As the hospitality sector comes to the end of another year filled with unprecedented challenges, we ask sector leaders to share their highs and lows of 2022 and hopes for the New Year in a special series of articles this week. Today’s fifth and final instalment features comment from Oakman Group

Peter Borg Neal, executive chairman, Oakman Group

“There can no doubt that 2022 has been a very difficult year for our industry and Oakman has certainly not been immune from the challenging macro-economic environment we find ourselves in. We know from industry data that our sales are holding up relatively well and, versus 2019, our LFLs are +9.8% (for the first 23 weeks of our financial year ending June 2023) and our total sales are +42.3%. However, real inflation (including labour, energy etc) is probably not far off 20% and profits are being squeezed. As a consequence, whilst we are able to service our overheads and debt we are currently unable to commit any growth capital. This is further exasperated by a debt market that is pretty much closed for business and a Government who appear to have no interest in reducing the ridiculously high tax burden on our sector.

“Following the challenges of the pandemic we all hoped for a more benign period during 2022 and it is hugely dispiriting to find ourselves being battered by circumstances beyond our control. The key to a brighter 2023 is undoubtedly an end to the war in Ukraine. If that happens we will see a sudden end to inflation and, hopefully, a rebuilding of investor confidence. We will still be left with our tax burden, labour shortages and the continuing impact of Brexit to deal with. But, it would at least give cause for optimism.

“If there is no end to the war, or there is an escalation, we will face a very grim 2023.”

Will Beckett, co-founder and CEO, Hawksmoor:

”2022 has been marked by inflation, but enough has been written about that without me commenting, so perhaps I’ll talk about people. The winners in this year have been companies who’ve made people their first priority.

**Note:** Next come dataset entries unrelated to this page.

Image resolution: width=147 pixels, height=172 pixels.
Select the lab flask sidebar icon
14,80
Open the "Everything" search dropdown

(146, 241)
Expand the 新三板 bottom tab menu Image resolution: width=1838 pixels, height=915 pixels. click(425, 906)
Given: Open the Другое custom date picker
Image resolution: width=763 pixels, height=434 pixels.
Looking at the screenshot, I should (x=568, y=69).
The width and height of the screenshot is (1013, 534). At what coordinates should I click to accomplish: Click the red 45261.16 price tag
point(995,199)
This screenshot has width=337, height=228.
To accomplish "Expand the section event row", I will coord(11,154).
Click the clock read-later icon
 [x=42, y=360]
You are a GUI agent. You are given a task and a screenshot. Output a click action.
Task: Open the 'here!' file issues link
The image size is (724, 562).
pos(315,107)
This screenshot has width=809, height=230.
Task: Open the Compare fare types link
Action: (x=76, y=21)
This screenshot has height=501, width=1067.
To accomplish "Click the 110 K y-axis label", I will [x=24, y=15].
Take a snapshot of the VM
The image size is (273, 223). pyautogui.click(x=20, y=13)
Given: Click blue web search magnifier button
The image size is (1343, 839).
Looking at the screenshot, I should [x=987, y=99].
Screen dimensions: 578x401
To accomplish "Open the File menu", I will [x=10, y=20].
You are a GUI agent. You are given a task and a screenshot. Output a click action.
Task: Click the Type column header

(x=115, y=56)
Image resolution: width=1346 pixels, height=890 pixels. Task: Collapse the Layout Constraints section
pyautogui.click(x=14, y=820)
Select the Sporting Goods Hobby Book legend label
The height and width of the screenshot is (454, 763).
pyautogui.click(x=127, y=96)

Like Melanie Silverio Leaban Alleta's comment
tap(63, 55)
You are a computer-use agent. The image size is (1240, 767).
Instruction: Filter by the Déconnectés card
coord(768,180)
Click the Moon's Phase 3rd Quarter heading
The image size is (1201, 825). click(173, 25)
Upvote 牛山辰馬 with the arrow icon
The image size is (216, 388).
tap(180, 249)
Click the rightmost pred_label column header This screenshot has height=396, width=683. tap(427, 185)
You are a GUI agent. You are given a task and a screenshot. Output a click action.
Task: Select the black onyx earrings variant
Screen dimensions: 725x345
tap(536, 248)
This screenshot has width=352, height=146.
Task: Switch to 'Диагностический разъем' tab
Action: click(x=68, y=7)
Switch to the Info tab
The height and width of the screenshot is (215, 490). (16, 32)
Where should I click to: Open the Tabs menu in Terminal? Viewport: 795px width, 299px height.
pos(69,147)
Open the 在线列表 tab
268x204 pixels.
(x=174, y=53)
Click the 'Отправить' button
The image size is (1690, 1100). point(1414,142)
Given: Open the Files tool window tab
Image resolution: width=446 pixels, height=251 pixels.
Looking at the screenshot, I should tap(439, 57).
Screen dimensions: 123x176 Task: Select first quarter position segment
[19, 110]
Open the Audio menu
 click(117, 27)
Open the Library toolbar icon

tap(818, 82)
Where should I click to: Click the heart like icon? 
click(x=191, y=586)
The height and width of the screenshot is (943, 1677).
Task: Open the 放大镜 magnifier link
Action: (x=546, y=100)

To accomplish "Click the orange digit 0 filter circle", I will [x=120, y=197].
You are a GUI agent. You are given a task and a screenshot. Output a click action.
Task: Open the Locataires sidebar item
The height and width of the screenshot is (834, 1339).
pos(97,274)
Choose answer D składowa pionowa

Customers have not stopped spending; what they have done is stop frivolity and risk … spending money and regretting it is a bad feeling in this cost of living crisis. Restaurants, pubs and bars that deliver what people want excellently and consistently are doing best – no excuses for ‘we’re having a bad time as an industry’ resonate with customers beyond a small amount of sympathy. But even more than customers, operators have had to focus on people. Aside from the labour shortage, there has also been a skill shortage; the challenge is to find people with a great attitude and mindset and train them to your standards, making some accommodations for their lack of experience and ongoing impacts of the pandemic on, for example, their resilience. We’ve employed many hundreds of people, and tried to train them, treat them well, and give them a sense of purpose at work, centred this year on achieving our B Corp status.”